#### [Entries shown]
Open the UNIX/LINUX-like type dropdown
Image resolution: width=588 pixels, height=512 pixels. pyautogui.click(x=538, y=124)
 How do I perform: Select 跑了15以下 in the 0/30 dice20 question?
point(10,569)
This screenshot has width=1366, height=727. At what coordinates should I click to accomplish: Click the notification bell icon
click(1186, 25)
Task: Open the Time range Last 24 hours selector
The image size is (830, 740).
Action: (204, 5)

* * *

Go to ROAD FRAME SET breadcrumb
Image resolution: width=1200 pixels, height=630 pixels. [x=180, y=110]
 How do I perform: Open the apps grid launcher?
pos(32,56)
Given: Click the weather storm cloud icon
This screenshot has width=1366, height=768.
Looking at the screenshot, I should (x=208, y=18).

...

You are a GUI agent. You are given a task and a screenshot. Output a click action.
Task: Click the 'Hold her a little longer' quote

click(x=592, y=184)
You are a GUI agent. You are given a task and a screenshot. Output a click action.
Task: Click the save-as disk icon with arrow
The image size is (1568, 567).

#### [Assignment]
A verbatim transcription is needed of the lines above, starting at the line with "Task: Click the 'Hold" and ending at the line with "The image size is (1568, 567).", both included, and of nothing else.

#### [Answer area]
Task: Click the 'Hold her a little longer' quote

click(x=592, y=184)
You are a GUI agent. You are given a task and a screenshot. Output a click action.
Task: Click the save-as disk icon with arrow
The image size is (1568, 567).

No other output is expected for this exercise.